**PASSAGE CHOISI:**
========================

C'est triste à dire, mais les Alouettes occupent une place de moins en moins importante dans le paysage sportif montréalais. Les attentes brisées des deux dernières années, avec des échecs trop rapides en séries éliminatoires, l'expliquent en partie.

Mais il y a plus. L'organisation manque de personnalité. On croirait souvent qu'elle est dirigée par des fantômes.

Le propriétaire, Robert Wetenhall, mérite des félicitations pour avoir soutenu le football canadien à Montréal avec autant d'énergie. Mais sa réserve en fait toujours une énigme pour les amateurs.

Son homme de confiance, l'avocat Paul Harris, est tout aussi discret. Et qui connaît Mark Weightman? Articulé, parfaitement bilingue, le chef des opérations est aussi doté d'un bon sens de l'humour. Les Alouettes auraient avantage à le nommer président de l'équipe afin de renforcer son statut.

========================

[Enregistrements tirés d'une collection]
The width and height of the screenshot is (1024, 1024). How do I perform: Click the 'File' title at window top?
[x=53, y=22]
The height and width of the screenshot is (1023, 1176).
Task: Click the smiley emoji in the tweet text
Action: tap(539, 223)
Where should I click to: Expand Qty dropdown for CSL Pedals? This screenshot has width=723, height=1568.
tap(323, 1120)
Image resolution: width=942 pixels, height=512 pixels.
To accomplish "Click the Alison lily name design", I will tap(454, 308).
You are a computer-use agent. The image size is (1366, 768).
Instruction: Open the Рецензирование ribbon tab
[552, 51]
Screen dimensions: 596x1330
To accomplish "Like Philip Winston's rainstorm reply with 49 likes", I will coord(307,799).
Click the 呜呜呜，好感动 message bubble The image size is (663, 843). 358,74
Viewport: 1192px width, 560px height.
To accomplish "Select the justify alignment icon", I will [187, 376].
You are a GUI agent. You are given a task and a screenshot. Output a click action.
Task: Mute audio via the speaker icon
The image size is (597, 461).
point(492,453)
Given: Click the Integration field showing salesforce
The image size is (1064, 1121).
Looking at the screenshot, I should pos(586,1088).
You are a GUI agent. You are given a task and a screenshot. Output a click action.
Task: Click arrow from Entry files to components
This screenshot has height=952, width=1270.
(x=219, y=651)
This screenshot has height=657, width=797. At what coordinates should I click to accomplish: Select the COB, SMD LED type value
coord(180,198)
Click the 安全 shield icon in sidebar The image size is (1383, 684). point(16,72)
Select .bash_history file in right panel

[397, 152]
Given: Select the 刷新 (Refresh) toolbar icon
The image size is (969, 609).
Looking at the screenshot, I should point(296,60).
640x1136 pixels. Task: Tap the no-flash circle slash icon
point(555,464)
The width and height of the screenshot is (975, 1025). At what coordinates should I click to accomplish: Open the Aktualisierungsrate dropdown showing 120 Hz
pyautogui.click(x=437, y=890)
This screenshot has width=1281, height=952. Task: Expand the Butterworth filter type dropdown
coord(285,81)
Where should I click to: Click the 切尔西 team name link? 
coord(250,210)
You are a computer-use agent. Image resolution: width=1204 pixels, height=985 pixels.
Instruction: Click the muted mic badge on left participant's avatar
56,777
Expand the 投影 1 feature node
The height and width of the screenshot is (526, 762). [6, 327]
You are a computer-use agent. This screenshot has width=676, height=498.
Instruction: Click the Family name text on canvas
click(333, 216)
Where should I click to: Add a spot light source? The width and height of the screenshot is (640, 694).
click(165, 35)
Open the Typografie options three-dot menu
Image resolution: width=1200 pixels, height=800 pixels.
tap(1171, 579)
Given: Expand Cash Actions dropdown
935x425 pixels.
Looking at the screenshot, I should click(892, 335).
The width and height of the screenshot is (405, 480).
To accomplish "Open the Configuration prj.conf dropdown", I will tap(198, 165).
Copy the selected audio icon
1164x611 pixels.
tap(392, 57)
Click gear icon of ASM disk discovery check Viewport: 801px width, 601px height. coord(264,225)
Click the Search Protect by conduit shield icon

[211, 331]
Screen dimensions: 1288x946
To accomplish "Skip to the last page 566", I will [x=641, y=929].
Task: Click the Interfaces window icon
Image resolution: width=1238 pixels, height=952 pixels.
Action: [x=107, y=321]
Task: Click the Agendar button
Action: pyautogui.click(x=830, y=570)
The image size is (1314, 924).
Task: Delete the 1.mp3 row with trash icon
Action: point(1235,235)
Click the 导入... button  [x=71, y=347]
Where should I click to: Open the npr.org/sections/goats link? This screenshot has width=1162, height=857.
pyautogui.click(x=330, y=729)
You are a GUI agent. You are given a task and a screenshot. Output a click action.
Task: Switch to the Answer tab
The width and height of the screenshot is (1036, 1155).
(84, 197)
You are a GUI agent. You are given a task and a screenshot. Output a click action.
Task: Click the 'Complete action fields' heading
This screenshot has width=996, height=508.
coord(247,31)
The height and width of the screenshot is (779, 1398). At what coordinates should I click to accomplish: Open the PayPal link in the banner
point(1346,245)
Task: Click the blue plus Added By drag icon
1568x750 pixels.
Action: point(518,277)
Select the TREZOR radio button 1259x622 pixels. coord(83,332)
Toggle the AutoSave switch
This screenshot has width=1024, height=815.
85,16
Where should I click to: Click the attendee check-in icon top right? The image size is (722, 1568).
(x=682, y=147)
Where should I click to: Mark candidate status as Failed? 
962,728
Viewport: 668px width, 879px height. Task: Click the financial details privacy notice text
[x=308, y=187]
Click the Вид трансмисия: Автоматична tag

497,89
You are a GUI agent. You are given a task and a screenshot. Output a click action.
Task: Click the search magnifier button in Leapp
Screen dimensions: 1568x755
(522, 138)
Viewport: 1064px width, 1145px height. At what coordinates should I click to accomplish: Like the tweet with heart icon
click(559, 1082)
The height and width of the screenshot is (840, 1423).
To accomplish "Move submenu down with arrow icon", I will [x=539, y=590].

========================

**À FAIRE:**
Recopiez le texte sur les Alouettes à l'identique, à partir de « Mais il y a » jusqu'à « renforcer son statut. » inclus.

**RÉPONSE:**
Mais il y a plus. L'organisation manque de personnalité. On croirait souvent qu'elle est dirigée par des fantômes.

Le propriétaire, Robert Wetenhall, mérite des félicitations pour avoir soutenu le football canadien à Montréal avec autant d'énergie. Mais sa réserve en fait toujours une énigme pour les amateurs.

Son homme de confiance, l'avocat Paul Harris, est tout aussi discret. Et qui connaît Mark Weightman? Articulé, parfaitement bilingue, le chef des opérations est aussi doté d'un bon sens de l'humour. Les Alouettes auraient avantage à le nommer président de l'équipe afin de renforcer son statut.